Os monstros de Max o devoravam vivo porque crescer dói. E será que alguém, durante nosso isolamento, conseguiu crescer como Max cresceu? Será que conseguimos nos sentar em roda e olhar para as nossas criaturas com a honestidade necessária para crescermos com dor, porém com dignidade? É preciso honestidade, e não força, para domarmos nossos monstros, pois é quando nos adulamos sem limites que nos deformamos por dentro. Porque é de tanto olharmos só para dentro que nosso isolamento dá aos monstros uma casa insuficiente e insatisfeita, exatamente por ser toda feita de espelhos.

Para a última semana do clube do filme: a honestidade. Um filme sobre uma criança assustada que enfrentou seus monstros em uma terra perigosa, durante muitos dias confusos, auto isolada do mundo que conhecia, do mundo que ela acreditava ser todo seu.  Um filme sobre o que todos nós fomos, sobre tudo que nós somos, diante da imensidão que nos foge ao controle e ao entendimento, mas que não escapa dos uivos e do choro vindos das nossas emoções. 

Se a natureza é sábia ou cruel, acredito que ela nos seja, na verdade, indiferente. O isolamento, a pandemia, as mortes, os cretinos, os que aprenderam algo com tudo que vivemos e os que se lapidaram para ser ainda mais obtusos: somos, ao mesmo tempo, todo um universo de vontades e comiserações humanas, que nos projetam ao infinito e nos habilitam a sonhar, mentir, chorar, ter vergonha, amar, criar, inventar e enganar – a nós mesmos e a todos os outros. Mas, ao mesmo tempo, somos insignificantes e pueris – diremos adeus como quem assopra uma vela. 

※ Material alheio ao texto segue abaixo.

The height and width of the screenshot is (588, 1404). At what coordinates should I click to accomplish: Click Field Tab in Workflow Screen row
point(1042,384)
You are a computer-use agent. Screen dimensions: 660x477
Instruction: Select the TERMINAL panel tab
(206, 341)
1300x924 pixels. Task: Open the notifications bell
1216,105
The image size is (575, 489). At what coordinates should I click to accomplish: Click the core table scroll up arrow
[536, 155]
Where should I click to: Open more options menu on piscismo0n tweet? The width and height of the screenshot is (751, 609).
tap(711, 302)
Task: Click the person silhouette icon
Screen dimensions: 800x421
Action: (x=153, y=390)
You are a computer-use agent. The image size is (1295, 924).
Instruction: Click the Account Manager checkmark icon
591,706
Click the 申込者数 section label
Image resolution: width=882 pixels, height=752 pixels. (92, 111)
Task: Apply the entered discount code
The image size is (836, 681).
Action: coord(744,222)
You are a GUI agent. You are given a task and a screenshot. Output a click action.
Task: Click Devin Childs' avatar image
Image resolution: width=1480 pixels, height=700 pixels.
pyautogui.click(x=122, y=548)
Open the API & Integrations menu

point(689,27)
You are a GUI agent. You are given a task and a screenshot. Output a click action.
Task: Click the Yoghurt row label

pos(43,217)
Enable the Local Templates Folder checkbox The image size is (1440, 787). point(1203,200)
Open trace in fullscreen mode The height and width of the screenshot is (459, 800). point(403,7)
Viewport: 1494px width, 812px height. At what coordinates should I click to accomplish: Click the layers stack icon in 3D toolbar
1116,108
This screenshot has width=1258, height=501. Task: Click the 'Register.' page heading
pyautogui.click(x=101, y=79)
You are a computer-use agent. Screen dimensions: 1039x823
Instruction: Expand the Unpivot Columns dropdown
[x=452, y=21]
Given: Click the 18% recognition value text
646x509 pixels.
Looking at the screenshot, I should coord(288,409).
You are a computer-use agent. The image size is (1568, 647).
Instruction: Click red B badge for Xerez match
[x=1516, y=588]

O equilíbrio é como uma corda que se estende entre dois extremos: céu e inferno. Vida e morte. On e off. E nós, os equilibristas, usamos tudo que está ao nosso alcance como pequenas e frágeis sombrinhas que, ingênua e utopicamente, nos concedem a precária estabilidade enquanto tentamos nos defender do furacão. Doces ou atrozes. Mansos ou ferozes: somos frágeis e a vida é rara. Que isso tudo que vivemos em uníssono com todo o planeta e, ao mesmo tempo, na mais profunda e assustadora solidão, nos arranquem as cascas e nos insufle com a vontade de descobrir aquilo que nos faz sentir – e não só parecer – vivos.

Olivia B. de Avelar

Professora, escritora e apaixonada por cinema, é formada em Letras e pós-graduada em Filosofia.